I say "Just say no to only seven colors!" What do you say?

Any ideas out there?

Carolyn

Tuesday, December 26, 2006

Seeing



Once in a great while I will enter a home I've visited before and see things arranged differently than before. I rarely mention how excited I am to see items used in different ways, for most people are more comfortable with things in their 'proper place' for a long span of time. For me, I see objects differently when I move them around. If an item in my house doesn't shift to a new home now and then, I forget what it looks like in various light, or with different surrounding color.

I wonder what this says about where we came from and why we typically don't change our surroundings.

Once I visited the Biltmore Estate in Asheville, North Carolina. It was right before Christmas and they had set up the dining room for dinner with twenty full place settings at the table, as they would have in the Victorian era. I couldn't help noticing how many utensils, how many plates, the size of the floral arrangements and the multitude of serving pieces that were on the table. The adjacent rooms were each dressed with ornamental garland hanging from the fireplaces, full candy dishes on table tops and what looked to me like furniture that never moved, unless to make room for the Christmas tree. One tree, fully decorated was placed in every room and not an ornate ornament out of place! I tried to imagine bare trees with winter branches but the glittered orbs and glass beaded angels left frothy mist in my brain.

Today we have less to maintain and yet in some ways, we don't take the greatest opportunity to see and feel the simple forms around us. But I have great hope we are moving into this new state of grace.

Sure, we see the large over-filled estates in 'Architectural Digest' and maybe we even try to emulate them....if that be our style...but it's not the only way to live. New magazines like a Dwell show us how to be more conscious; building with fewer materials and less furnishings. It could be the new cultural norm is conserving what we have before purchasing, and then being careful when we do. Sometimes moving things we own from one spot to another is a prosperous gift of sight.

You may want to ask yourslef if you really need that new fandangled TV cabinet, especially when flat screens will make them obsolete someday soon. Instead use a room in a way you've never tried.

Take for instance our living rooms. Today they are used more....thank goodness! When I was young, many houses had living rooms you weren't permitted to sit in. I remember a lady proud of her velvet rope across the entrance, to keep kids out.....(or anyone else for that matter). In the ten years I lived in an out of her house as a child, I never saw anyone in that room! Times do change and now we live a more relaxed style.
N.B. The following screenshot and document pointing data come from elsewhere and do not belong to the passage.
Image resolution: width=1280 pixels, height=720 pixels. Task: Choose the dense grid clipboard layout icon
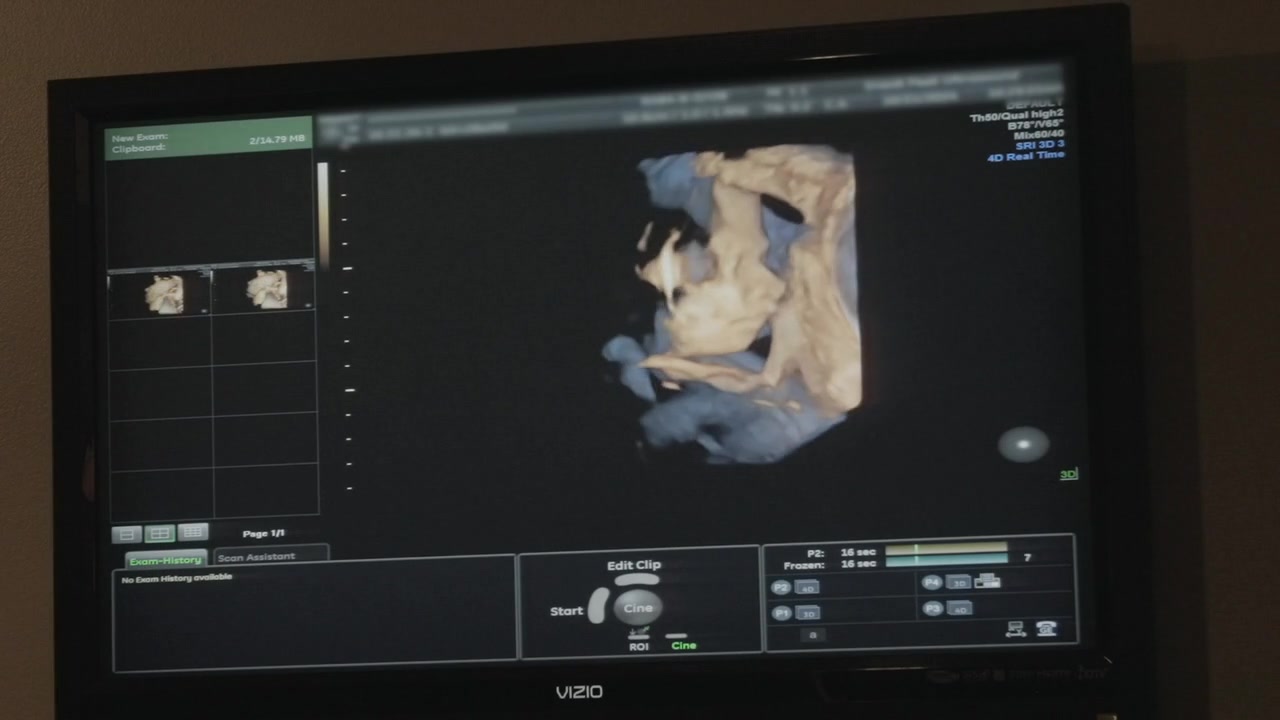[x=194, y=533]
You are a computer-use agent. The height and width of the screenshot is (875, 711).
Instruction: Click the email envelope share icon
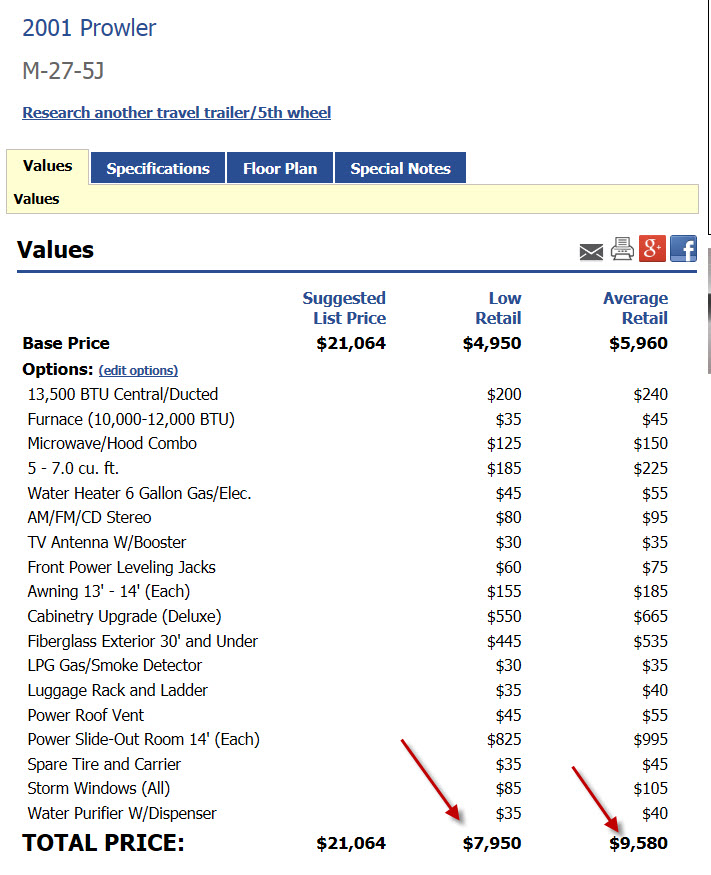[x=591, y=251]
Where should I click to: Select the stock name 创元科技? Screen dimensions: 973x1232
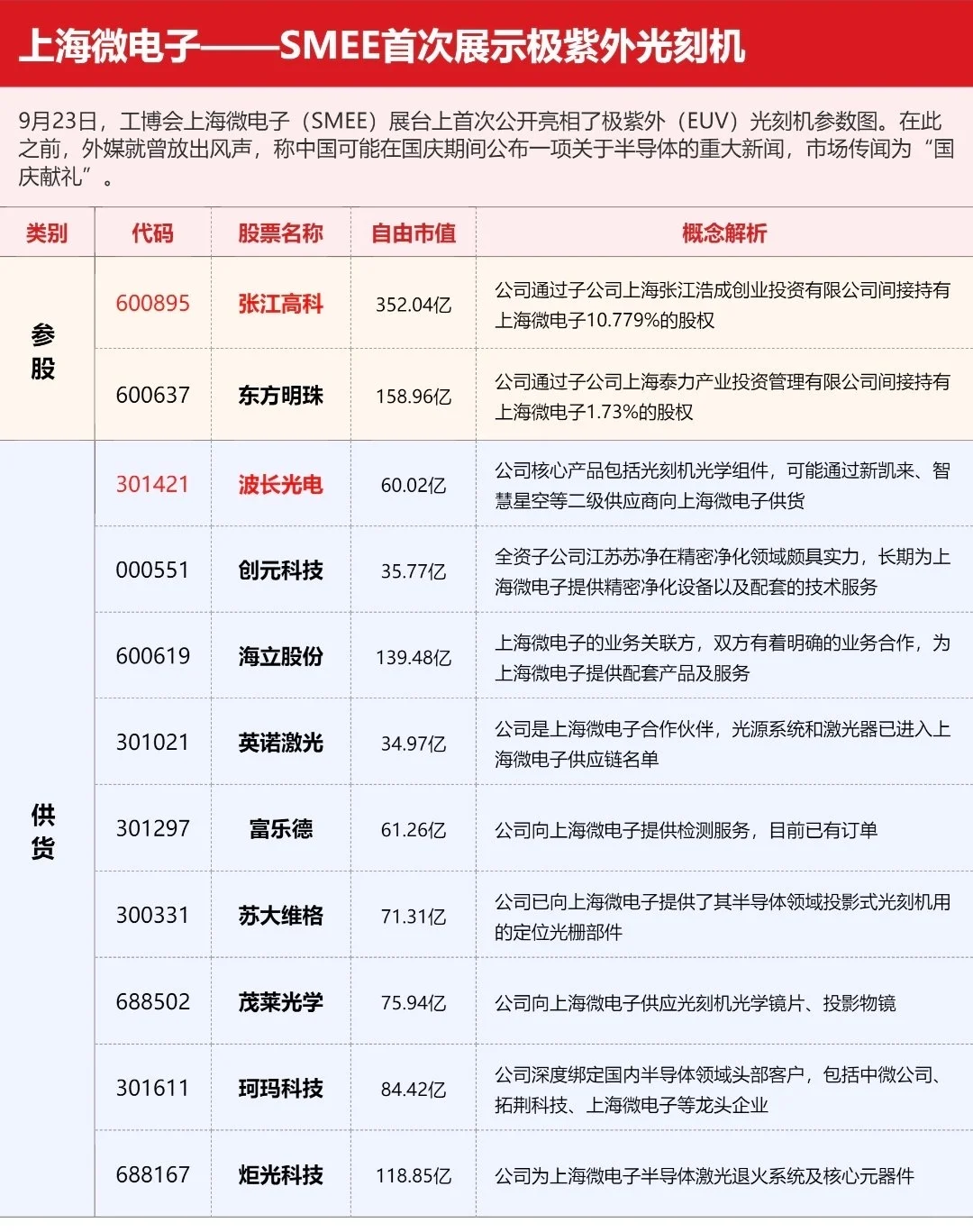[x=279, y=570]
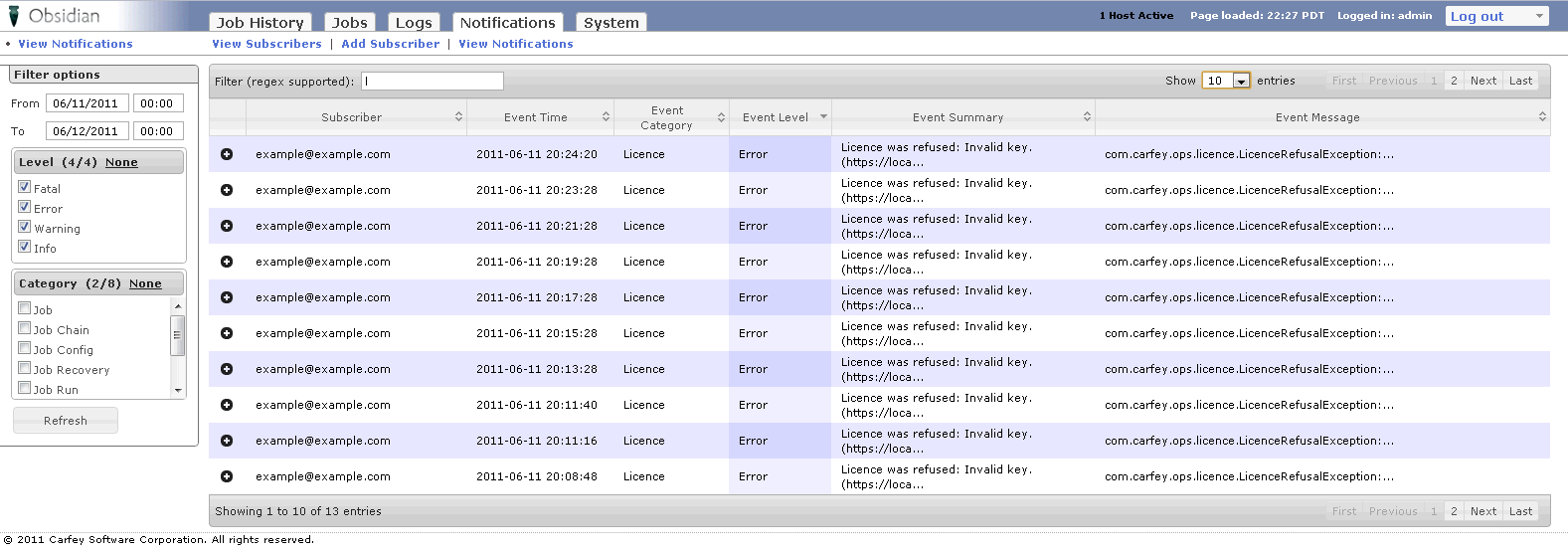Expand the row for event at 20:19:28

(227, 262)
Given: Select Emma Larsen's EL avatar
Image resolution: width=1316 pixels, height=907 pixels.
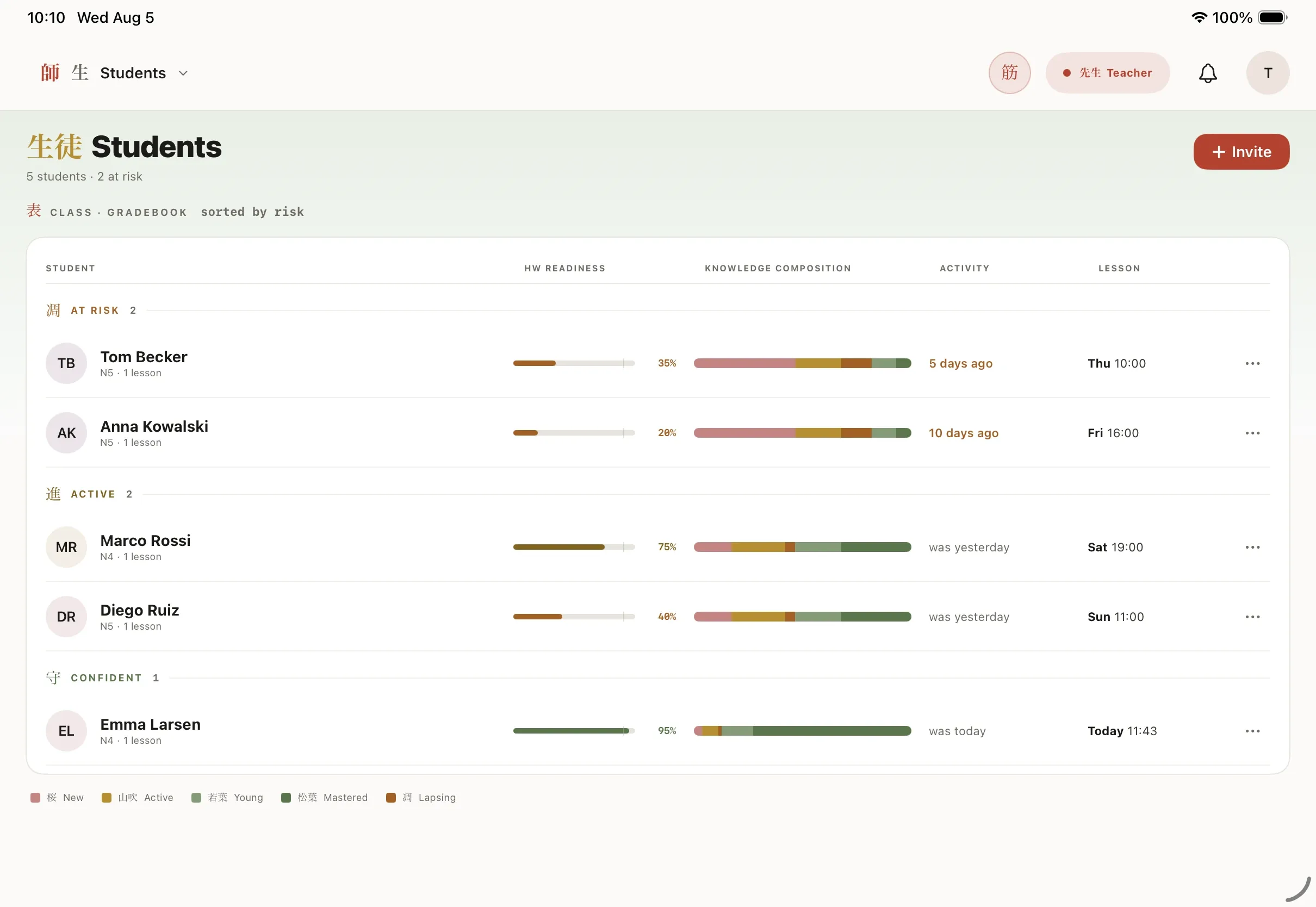Looking at the screenshot, I should coord(66,731).
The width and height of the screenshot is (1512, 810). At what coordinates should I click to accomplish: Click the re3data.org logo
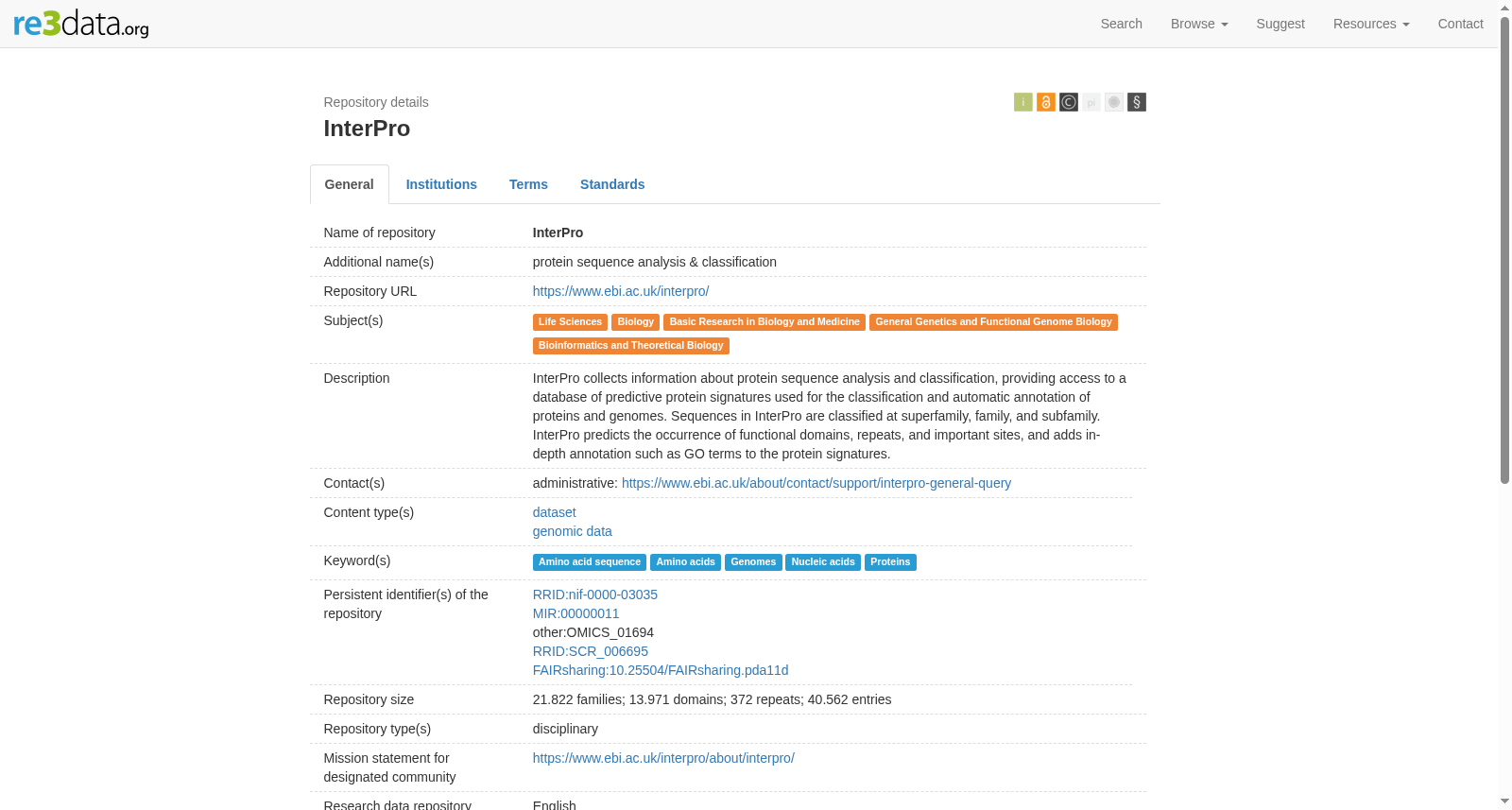click(x=81, y=24)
With less interior objects in our homes, the exterior scenes can fill our rooms. When windows open, the tree branches fill the space. When the colors change outside it gives us reason to rearrange the forms and colors and light, we live with. Take everything out of a room for a month and see how differently you use it empty. Notice how the light and shadows fill the room.

Nature leads us toward the greatest lesson of design. Leaves fall and the grounds are full of orange, red and burnt sienna colored leaves. Winds blow gray into the sky, and soon a bright green covers the hills. Grasses then dry, to gold hues and the carpet changes again. Sometimes these exterior views can fill one with the mood for change on the interior as well.

Paint a wall of color.
Like a seasonal shift,
like a ray of light through a window,
like a visitor unannounced....
we begin to see differently.

Enjoy these last days of 2006, and unfold the new year with a brave new spirit!